Section 2.5 Amendment to Section 3.27 of the Purchase Agreement. Section 3.27 of the Purchase Agreement is hereby amended to read in its entirety as follows:
For so long as either Lender owns any Notes or other Securities, the Company will provide, at the Company’s expense, such legal opinions in the future as are reasonably necessary for the issuance and resale of the Common Stock issuable upon exercise of the Warrants or conversion of the Notes pursuant to an effective registration statement, Rule 144 or an exemption from registration. In the event that Common Stock is sold in a manner that complies with an exemption from registration, the Company will promptly instruct its counsel (at its expense) to issue to the transfer agent an opinion permitting removal of the legend (indefinitely, if more than one year has elapsed from the Closing Date, or to permit sale of the shares if pursuant to the other provisions of Rule 144).

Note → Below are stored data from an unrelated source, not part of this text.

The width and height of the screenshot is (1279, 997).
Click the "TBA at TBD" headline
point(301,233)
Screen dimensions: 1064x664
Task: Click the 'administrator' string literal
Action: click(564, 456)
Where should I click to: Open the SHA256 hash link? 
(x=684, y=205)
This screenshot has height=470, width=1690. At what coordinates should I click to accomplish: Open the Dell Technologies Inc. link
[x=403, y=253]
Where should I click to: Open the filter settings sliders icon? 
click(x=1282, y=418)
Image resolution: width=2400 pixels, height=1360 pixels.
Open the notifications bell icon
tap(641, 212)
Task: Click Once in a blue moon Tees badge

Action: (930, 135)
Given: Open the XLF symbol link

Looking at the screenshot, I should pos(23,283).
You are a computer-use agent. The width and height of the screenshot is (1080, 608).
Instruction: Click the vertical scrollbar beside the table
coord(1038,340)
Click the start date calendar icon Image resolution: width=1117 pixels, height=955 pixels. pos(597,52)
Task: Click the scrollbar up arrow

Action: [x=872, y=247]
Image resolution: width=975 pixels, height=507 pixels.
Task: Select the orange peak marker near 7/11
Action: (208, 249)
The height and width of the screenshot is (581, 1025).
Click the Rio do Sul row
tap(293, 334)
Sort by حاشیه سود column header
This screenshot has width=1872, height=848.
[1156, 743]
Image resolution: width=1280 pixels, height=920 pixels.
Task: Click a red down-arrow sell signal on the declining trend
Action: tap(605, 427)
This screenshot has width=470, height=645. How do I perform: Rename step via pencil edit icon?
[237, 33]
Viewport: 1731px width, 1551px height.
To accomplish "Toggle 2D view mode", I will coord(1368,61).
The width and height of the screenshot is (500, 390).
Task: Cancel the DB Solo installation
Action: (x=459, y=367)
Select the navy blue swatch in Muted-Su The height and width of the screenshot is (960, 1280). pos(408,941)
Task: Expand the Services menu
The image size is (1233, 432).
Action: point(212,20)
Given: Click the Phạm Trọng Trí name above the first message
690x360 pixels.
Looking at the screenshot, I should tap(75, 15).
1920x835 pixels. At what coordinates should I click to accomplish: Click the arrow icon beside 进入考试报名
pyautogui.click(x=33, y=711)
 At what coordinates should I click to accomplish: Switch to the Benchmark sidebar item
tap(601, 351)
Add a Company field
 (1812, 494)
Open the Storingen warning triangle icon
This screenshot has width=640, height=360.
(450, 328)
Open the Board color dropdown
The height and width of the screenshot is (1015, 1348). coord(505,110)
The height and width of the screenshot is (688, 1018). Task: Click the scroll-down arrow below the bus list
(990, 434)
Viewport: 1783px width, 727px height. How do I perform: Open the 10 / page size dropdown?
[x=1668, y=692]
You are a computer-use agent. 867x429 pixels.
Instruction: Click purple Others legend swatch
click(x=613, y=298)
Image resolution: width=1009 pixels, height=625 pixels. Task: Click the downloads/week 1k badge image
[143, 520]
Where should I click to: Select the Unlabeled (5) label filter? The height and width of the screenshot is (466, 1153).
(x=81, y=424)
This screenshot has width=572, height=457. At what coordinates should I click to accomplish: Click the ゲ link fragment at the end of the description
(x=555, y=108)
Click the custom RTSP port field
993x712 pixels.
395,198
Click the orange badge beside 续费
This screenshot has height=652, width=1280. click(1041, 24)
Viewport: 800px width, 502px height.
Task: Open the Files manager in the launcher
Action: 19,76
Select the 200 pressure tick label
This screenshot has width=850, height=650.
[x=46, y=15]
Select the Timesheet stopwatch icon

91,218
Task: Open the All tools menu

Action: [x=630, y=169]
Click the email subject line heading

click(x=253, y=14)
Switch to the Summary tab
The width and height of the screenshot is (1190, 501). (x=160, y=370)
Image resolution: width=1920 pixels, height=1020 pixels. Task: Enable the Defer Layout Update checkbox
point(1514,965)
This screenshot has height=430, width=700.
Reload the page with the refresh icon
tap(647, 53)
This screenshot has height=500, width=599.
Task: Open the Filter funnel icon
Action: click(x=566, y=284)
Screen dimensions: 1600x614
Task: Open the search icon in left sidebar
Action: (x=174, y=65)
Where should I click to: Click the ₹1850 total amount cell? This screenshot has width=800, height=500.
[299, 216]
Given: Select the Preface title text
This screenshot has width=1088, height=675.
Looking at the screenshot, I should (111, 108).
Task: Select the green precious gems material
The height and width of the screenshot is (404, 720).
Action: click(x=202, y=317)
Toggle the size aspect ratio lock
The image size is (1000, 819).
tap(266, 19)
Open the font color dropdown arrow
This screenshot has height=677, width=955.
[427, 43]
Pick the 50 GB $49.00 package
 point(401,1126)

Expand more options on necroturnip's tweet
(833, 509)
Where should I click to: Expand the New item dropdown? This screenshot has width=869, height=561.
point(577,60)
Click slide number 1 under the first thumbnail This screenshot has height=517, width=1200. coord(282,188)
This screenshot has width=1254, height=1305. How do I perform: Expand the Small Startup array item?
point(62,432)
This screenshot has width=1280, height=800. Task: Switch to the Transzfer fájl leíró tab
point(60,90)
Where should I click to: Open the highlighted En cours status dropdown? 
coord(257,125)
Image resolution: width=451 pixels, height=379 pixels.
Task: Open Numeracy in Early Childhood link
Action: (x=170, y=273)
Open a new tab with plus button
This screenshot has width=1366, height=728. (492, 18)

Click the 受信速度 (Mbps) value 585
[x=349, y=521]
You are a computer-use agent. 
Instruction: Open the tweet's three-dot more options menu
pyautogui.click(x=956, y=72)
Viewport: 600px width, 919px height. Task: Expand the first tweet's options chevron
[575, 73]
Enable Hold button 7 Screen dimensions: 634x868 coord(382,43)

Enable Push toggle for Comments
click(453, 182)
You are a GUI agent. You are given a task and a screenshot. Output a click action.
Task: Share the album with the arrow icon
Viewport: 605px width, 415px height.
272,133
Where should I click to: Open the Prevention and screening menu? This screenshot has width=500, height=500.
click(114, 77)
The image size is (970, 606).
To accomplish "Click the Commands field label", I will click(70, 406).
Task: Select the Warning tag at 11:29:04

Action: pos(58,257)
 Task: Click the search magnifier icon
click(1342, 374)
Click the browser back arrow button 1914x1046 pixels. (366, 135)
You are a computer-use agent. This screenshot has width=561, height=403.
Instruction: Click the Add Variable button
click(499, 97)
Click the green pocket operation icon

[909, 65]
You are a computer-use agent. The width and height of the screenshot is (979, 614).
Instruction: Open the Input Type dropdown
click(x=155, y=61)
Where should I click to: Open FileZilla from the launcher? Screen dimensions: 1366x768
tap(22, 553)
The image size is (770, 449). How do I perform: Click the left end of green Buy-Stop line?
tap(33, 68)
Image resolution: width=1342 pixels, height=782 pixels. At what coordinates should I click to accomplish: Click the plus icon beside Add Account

Section 2.6 Amendment to Section 3.29 of the Purchase Agreement. Section 3.29 of the Purchase Agreement is hereby amended to read in its entirety as follows:
If the Company shall determine to prepare and file with the Commission a registration statement (a “Registration Statement”) relating to an offering for its own account or the account of others under the Securities Act of any of its equity securities, other than on Form S-4 or Form S-8 (each as promulgated under the Securities Act), or their then equivalents, relating to equity securities to be issued solely in connection with any acquisition of any entity or business or equity securities issuable in connection with stock option or other employee benefit plans, then the Company shall send to the Lenders a written notice of such determination and, if within ten days after the date of such notice, either Lender shall so request in writing, the Company shall include in such Registration Statement all or any part of the Warrant Shares and/or Conversion Shares as either Lender requests to be registered so long as such Warrant Shares and/or Conversion Shares are proposed to be disposed in the same manner as those set forth in the Registration Statement.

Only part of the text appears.